Read the whole thing. To me, one implication is that massive foreign aid is likely to hinder the appearance of the rule of law. To me, the poster child for that is the West Bank and Gaza. The once-entrepreneurial Palestinian society was replaced by criminal gangs, because there was more profit to be found in getting control over the distribution of aid than in business.

Guess the Axis

David French writes,

I grew up in Kentucky, live in a rural county in Tennessee, and have seen the challenges of the white working-class first-hand. Simply put, Americans are killing themselves and destroying their families at an alarming rate. No one is making them do it. The economy isn’t putting a bottle in their hand. Immigrants aren’t making them cheat on their wives or snort OxyContin. Obama isn’t walking them into the lawyer’s office to force them to file a bogus disability claim.

Call it the civilization-vs.-barbarism hypothesis to explain the increase in labor immobility. Pointer from Mark Thoma, who I am sure looks at this from the standpoint of a different axis.

French is commenting on a piece by Kevin Williamson. More coverage here.

“It is immoral because it perpetuates a lie: that the white working class that finds itself attracted to Trump has been victimized by outside forces,” the NR roving correspondent writes. “[N]obody did this to them. They failed themselves.”

Also from the Monkey Cage Blog

Lilliana Mason writes,

Partisan identities have become increasingly aligned with religious and racial identities. Republicans tend toward Christian and white identities, and Democrats tend toward non-religious and non-white identities. With these highly aligned identities, people tend to be more sensitive to threats from outsiders, reacting with higher levels of anger than those with cross-cutting identities.

Read the whole post. I wanted to excerpt all of it. My one quibble is that I wish that she had not only used Trump supporters as examples of what she is talking about. I think she is saying that people on the left also react angrily to the identity threats posed by those with differing political beliefs and cultural traits, but my guess is that many of the readers of the post will miss that.

I have been interested in the issue of tribalism in politics for quite some time. See, of course, The Three Languages of Politics.

From the Monkey Cage Blog

Pippa Norris writes,

Most remarkably, by the most recent wave in 2011, almost half — 44 percent — of U.S. non-college graduates approved of having a strong leader unchecked by elections and Congress.

The chart in the post shows that 28 percent of college graduates agree. To me, this suggests that the problem is hardly limited to those without a college education. In fact, I am much more worried about the college graduates who do not believe in the Constitution.

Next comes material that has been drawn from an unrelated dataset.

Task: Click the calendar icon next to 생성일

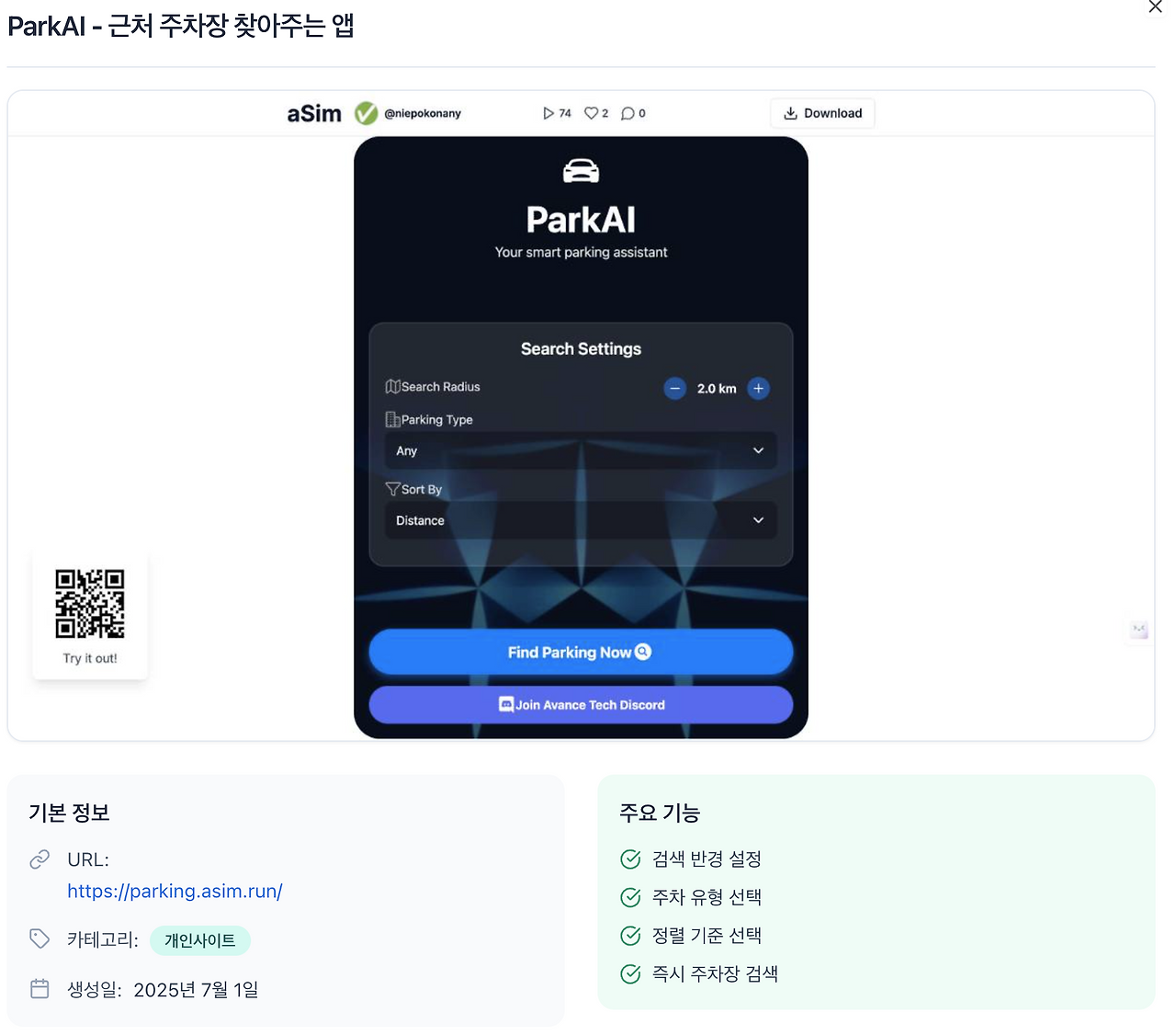Action: click(x=40, y=989)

For the most part, the post consists of “analysis” that tries to connect dots that I am not sure are connected–between low levels of education, conservative beliefs on social issues, and support for Donald Trump.

American Workers and Substitution

Raven Molloy and others, in a paper for a Brookings conference, show that there has been a largely unexplained decline in the rate of job switching and other measures of what they call labor market fluidity over the past three decades. Pointer from Nick Bunker via Mark Thoma.

My thoughts turn to the four forces, and in particular to globalization and the rise of the Internet. Think of three margins of substitution:

1. Substitute American workers for other American workers.

2. Substitute foreign workers for American workers.

3. Substitute capital equipment (including computers) for American workers.

If the elasticity of substitution has gone up for (2) and (3), might it not follow that we would see less of (1)? In more concrete terms, if a firm wishes to expand, nowadays it can increase production overseas or use more capital equipment, rather than hire more American workers. That would reduce (domestic) labor fluidity.